O2 has admitted that a technical fault has led to O2 customers revealing their mobile numbers to any website they visited from their O2 device for the last two weeks.

The operator says that as of 2PM January 25 it has fixed the fault, which has been exposing user’s mobile numbers since January 10.

Yesterday (January 24) a London-based programmer called Lewis Peckover revealed that O2 handsets were including user customer numbers in “header” information that all devices send to websites.

This information is designed to help websites optimise pages for specific devices and operating systems, but does not normally carry identifying information such as a user’s mobile number.

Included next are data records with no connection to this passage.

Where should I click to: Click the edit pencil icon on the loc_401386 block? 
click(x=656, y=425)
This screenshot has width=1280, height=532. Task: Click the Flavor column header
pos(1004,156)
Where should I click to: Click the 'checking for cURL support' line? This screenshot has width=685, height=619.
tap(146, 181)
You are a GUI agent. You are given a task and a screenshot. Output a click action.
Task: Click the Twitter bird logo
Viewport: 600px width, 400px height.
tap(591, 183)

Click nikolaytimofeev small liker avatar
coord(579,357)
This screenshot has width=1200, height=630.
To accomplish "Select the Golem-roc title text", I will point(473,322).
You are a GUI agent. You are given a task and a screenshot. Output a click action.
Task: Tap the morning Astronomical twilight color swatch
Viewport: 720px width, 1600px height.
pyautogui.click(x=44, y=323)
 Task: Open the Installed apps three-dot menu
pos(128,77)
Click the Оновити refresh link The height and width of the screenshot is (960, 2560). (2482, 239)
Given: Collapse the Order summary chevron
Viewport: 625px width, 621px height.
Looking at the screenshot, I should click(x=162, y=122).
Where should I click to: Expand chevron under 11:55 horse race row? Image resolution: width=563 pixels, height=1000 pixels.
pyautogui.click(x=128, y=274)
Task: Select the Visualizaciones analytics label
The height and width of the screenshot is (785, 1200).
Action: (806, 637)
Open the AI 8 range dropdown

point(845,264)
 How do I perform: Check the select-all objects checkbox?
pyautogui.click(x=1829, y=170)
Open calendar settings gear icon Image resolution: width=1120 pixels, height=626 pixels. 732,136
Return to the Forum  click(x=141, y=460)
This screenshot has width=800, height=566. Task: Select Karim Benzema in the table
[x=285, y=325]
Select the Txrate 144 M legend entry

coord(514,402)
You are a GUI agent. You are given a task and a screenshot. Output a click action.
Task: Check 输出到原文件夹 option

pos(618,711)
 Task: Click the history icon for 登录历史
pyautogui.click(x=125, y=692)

O2 said that it as standard it shares mobile numbers only with “certain trusted partners” that O2 cooperates with in areas such as age verification or billing, but that an error had led to this information being transmitted far more widely.

O2 said that sharing numbers with selected partners was a standard practice across the industry.

However, neither Three, Vodafone or EVerything Everywhere were affected. BlackBerry users also apparently avoided

An official O2 blog said: “Technical changes we implemented as part of routine maintenance had the unintended effect of making it possible in certain circumstances for website owners to see the mobile numbers of those browsing their site.”

An O2 spokesperson added: “We would like to apologise for the concern we have caused.”

O2 said it was cooperating with an investigation by the Information Commissioner’s Office, and was in contact with regulator Ofcom.